Gerber Architekten also realised the idea of spatial penetration at various interfaces between the building’s interior and exterior. The prominent new main entrance in the east of the U is a reference to the production transfer processes that used to take place there, since the ground floor was the level where the stored beer products embarked on their way into the world and raw materials entered the building. The most conspicuous opening towards the city is a cubic room with floor-to-ceiling windows, projecting from the façade. Anyone entering this so-called “loudspeaker” on the fourth level is completely enveloped by the red of the walls, used to identify the new spatial and functional additions made by Gerber Architekten throughout the building. The glass wall opens up a framed view of Dortmund’s city centre.
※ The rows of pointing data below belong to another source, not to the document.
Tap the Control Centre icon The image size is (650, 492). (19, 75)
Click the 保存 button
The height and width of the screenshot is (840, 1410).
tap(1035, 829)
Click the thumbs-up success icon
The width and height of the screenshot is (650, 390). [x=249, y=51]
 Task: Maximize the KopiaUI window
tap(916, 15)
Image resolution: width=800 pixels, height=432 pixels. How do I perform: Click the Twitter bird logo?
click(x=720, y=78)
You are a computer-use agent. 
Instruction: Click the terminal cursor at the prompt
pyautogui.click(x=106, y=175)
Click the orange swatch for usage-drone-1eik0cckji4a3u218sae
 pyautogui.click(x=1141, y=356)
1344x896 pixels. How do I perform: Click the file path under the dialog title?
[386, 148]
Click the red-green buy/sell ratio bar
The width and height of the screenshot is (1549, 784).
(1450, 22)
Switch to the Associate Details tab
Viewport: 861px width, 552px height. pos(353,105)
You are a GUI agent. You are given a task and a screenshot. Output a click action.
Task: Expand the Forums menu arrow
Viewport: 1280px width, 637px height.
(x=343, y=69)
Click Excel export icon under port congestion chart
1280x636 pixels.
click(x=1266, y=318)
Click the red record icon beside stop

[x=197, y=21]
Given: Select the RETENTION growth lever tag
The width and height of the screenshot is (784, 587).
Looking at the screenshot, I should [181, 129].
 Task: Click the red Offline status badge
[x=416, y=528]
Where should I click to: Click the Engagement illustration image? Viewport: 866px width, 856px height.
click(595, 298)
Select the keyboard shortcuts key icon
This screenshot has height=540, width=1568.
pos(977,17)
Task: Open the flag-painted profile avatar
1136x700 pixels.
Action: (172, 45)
Diverse narrative of a city

Raised to half the building’s accessible height, one thus looks out over the forecourt of the U, the busy rampart ring road (Wall) and the silhouette of the Old Town beyond the ramparts. The spires of St. Petri in front and the city church of St. Reinoldi a little further behind have been landmarks of the city of Dortmund for centuries and can be found in the oldest depictions of the city from the late 15th century. Here, the U places the visitor in a different kind of correspondence with the diverse narrative of a city and the temporal stratifications of its past. A similar large space has also been created for the library on the north side of the building. The view there frames Dortmund’s remaining technical and industrial history. The tracks running at the visitor’s feet to Dortmund’s main railway station call to mind the links with the railways once so important for the location for the transport of raw materials and products. Within the field of vision are the Hansa coking plant and the Deusenberg hill, the buildings around the harbour and the hammerhead tower of the old Minister Stein colliery as further industrial landmarks, once again expanding the commemorative sphere for industrial culture. The breadths of these openings incorporated in the façade contrast once again with the knowledge of the building’s closed industrial and functional past.

Roof terrace

Gerber Architekten has pushed ahead with the upgrading of the roof area by restoring the so-called “cathedral”, the old central cooling plant room behind the roof arcades and beneath the golden U. There, a festive and public space has found its place above the rooftops of the city. The adjoining roof terrace also casts a new light on the Dortmunder U’s relationship with the city. Today it is one of the most popular places for visitors in the building and, as a belvedere, also a place for finding one’s bearings in the city and the surrounding area.

Ideas of future urbanity

Today, for all Dortmund residents who have no longer experienced it as a production location, the refurbished U opens up a perception of their post-industrial city while preserving an identity-forming urban narrative of beer, success and prosperity at the same time. The publicly monitored transformation process marks the beginning of a self-image of the population of the transformed Ruhr metropolitan region, a self-image that has evolved in the process of structural change. The region has had to leave its industrial heyday behind it and has carved a new profile for itself in the fields of technology, services and science over the last thirty years. The building steeped in history tells of its own changing identity and is being perceived, visited, discussed and researched by society. Since its commissioning, the U has been repeatedly questioned as a projection location for a new urban society and the questioners are challenged to enter into the debate about the past and ideas of future urbanity.